• [TO DO]: Reproduce without change the records that open with the line containing "I will coord(539,693)." and close with the line containing "click(284, 379)", including both of those lines.
--------------------------------
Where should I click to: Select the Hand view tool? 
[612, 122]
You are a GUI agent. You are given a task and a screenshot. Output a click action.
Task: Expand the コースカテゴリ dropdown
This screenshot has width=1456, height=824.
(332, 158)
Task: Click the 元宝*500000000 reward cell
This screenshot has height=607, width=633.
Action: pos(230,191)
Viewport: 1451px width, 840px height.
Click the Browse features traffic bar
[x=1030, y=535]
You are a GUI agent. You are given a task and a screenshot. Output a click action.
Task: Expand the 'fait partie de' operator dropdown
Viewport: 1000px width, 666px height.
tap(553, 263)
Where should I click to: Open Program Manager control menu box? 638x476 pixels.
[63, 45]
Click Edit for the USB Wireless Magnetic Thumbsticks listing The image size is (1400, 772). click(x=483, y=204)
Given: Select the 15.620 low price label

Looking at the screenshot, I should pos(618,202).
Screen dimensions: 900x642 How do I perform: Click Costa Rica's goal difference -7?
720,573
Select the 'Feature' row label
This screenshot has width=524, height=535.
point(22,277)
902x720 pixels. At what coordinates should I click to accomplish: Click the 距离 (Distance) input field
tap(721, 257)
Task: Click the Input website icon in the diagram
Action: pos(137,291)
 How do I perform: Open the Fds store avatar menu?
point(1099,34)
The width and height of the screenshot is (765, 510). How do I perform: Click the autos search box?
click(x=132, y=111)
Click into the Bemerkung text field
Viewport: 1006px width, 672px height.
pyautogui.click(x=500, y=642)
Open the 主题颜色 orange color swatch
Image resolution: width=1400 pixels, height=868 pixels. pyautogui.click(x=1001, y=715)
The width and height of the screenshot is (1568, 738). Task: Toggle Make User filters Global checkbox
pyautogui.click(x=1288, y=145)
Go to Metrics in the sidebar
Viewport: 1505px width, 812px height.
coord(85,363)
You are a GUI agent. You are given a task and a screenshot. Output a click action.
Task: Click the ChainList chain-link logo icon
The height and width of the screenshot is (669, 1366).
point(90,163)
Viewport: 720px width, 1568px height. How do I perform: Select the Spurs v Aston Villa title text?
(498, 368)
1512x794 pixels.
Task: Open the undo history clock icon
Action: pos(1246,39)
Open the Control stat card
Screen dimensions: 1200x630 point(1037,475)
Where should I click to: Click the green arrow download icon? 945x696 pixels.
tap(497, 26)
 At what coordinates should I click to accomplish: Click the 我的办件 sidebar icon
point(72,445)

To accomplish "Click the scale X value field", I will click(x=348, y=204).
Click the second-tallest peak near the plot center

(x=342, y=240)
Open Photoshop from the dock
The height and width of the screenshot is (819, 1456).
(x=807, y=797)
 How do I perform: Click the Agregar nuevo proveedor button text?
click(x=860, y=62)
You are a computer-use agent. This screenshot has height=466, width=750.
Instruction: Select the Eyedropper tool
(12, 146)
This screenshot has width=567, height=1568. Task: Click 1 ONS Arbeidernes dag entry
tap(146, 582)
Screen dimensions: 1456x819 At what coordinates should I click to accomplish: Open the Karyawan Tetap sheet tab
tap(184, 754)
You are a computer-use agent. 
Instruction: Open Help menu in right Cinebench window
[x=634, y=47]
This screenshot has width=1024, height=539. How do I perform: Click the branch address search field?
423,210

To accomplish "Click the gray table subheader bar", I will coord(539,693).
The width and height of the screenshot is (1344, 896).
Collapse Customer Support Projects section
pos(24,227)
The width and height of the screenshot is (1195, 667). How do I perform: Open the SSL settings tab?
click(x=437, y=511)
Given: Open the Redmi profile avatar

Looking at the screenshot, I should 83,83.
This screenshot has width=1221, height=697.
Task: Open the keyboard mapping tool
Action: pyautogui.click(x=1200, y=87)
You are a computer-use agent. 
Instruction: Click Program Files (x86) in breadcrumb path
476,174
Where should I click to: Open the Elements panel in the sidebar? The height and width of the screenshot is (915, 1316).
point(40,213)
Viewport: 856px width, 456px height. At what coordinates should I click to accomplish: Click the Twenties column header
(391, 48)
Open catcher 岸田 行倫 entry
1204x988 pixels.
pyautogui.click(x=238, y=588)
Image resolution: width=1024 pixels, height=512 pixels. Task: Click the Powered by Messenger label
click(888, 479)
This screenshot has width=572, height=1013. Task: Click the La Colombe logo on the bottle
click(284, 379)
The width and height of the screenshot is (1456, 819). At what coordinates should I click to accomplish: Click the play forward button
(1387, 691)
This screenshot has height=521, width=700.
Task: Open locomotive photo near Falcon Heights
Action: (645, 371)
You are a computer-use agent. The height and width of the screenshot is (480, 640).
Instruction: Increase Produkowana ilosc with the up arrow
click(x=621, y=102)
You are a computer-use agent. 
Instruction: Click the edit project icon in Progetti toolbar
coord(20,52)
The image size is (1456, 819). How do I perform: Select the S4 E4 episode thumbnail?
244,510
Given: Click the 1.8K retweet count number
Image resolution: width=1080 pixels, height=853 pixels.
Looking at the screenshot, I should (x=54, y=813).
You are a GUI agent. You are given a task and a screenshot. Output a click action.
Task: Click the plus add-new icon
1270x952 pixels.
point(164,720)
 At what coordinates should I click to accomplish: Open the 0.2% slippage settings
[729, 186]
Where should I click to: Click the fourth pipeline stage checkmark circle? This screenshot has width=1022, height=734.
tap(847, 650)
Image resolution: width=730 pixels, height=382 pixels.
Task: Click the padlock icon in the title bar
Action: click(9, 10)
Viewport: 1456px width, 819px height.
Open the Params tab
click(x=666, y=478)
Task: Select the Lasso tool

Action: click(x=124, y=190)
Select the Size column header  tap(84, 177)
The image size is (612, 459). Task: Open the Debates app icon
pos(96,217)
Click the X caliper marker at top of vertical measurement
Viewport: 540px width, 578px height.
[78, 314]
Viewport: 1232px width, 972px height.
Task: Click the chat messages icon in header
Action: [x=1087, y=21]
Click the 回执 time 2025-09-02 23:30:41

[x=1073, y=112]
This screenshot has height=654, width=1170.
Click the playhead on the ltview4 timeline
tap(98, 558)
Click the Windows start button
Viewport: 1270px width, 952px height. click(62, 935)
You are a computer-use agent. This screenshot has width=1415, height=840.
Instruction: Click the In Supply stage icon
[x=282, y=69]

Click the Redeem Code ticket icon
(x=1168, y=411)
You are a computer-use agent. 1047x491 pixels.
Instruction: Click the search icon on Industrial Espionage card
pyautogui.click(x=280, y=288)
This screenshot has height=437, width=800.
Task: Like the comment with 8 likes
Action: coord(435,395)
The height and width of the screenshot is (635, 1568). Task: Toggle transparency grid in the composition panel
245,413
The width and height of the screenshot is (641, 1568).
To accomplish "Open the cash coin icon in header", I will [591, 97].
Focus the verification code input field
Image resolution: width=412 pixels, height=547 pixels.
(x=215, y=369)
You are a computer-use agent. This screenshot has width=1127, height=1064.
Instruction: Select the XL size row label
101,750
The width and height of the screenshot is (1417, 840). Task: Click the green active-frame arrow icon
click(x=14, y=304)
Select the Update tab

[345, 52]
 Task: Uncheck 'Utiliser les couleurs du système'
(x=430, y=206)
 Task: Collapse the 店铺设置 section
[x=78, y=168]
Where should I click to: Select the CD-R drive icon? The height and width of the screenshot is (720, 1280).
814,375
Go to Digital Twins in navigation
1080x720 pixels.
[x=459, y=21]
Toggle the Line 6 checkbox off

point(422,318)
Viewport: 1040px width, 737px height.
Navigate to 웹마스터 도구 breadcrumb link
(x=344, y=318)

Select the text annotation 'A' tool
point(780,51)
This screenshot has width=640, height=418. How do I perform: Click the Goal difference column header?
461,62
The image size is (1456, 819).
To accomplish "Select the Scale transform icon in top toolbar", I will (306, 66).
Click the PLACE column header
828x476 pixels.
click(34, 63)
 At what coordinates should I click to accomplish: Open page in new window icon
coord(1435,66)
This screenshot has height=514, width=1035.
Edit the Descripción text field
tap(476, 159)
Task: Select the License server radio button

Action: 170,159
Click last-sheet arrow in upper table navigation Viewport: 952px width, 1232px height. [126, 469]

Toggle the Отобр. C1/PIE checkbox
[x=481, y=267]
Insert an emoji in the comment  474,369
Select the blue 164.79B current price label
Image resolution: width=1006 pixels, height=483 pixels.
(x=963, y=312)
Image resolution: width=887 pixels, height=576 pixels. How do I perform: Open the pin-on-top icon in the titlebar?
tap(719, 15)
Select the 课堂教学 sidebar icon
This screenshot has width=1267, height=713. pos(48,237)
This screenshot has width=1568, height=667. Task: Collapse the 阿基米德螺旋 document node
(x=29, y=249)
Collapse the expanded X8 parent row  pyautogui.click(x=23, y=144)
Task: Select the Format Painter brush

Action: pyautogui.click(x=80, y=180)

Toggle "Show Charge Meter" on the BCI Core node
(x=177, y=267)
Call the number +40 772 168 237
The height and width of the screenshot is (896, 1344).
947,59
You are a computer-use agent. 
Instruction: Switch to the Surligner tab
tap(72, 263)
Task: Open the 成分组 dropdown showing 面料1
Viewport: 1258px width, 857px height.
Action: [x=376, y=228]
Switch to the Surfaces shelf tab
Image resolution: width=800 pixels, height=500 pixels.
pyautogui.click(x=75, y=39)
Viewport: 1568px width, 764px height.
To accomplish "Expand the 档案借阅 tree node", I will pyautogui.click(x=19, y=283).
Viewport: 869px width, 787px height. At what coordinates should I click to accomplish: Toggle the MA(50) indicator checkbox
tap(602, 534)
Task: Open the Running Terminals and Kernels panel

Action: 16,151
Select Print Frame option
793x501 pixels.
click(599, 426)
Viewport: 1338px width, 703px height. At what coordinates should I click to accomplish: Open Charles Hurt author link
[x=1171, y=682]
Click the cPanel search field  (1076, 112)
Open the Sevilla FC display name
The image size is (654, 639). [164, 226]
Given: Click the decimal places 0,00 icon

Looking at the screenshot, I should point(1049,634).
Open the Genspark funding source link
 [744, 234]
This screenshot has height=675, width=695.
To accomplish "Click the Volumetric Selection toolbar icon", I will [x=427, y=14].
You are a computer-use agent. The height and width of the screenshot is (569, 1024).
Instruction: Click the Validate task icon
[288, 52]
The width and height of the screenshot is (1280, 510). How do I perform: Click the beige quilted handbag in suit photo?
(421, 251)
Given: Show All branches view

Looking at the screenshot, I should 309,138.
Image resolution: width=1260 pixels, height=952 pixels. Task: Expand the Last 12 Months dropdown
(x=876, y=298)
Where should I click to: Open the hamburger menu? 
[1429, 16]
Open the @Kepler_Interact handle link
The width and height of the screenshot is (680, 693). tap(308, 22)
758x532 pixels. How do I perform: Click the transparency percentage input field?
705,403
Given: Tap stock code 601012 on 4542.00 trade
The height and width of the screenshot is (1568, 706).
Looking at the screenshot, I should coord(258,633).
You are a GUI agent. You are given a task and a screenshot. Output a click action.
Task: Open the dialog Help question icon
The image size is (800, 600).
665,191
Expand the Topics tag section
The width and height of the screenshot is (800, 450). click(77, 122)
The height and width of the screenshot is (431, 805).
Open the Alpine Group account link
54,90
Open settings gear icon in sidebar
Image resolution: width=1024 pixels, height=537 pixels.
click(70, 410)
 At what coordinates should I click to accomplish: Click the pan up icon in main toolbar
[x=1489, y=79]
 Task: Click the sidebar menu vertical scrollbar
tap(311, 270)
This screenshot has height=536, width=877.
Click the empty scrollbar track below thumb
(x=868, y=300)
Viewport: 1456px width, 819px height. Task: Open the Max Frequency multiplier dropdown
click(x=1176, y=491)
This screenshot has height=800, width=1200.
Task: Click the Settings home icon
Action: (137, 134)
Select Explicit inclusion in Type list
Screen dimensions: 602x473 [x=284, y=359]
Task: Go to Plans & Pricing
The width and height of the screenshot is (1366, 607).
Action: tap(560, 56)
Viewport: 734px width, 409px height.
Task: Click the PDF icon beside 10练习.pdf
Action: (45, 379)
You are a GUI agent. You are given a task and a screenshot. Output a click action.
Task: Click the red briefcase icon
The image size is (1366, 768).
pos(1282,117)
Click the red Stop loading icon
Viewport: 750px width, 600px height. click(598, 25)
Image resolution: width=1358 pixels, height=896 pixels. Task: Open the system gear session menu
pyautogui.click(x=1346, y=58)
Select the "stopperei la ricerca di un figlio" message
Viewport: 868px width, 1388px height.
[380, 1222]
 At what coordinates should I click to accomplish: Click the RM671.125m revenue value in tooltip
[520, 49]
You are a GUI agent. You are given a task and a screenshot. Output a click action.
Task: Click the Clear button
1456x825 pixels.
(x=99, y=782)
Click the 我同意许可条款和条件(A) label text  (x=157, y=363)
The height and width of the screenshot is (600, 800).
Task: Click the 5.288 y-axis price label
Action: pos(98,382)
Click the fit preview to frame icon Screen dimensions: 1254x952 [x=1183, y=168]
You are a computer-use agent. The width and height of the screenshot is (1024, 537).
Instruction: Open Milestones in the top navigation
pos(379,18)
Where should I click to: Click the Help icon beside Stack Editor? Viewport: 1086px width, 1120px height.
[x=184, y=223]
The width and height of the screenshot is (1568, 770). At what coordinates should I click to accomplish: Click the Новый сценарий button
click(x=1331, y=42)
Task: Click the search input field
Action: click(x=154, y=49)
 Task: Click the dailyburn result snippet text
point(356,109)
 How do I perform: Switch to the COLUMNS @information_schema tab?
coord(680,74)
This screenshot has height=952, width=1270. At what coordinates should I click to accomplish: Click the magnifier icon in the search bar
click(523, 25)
--------------------------------
• [RESULT]:
To accomplish "Click the gray table subheader bar", I will coord(539,693).
The width and height of the screenshot is (1344, 896).
Collapse Customer Support Projects section
pos(24,227)
The width and height of the screenshot is (1195, 667). How do I perform: Open the SSL settings tab?
click(x=437, y=511)
Given: Open the Redmi profile avatar

Looking at the screenshot, I should 83,83.
This screenshot has width=1221, height=697.
Task: Open the keyboard mapping tool
Action: pyautogui.click(x=1200, y=87)
You are a computer-use agent. 
Instruction: Click Program Files (x86) in breadcrumb path
476,174
Where should I click to: Open the Elements panel in the sidebar? The height and width of the screenshot is (915, 1316).
point(40,213)
Viewport: 856px width, 456px height. At what coordinates should I click to accomplish: Click the Twenties column header
(391, 48)
Open catcher 岸田 行倫 entry
1204x988 pixels.
pyautogui.click(x=238, y=588)
Image resolution: width=1024 pixels, height=512 pixels. Task: Click the Powered by Messenger label
click(888, 479)
This screenshot has width=572, height=1013. Task: Click the La Colombe logo on the bottle
click(284, 379)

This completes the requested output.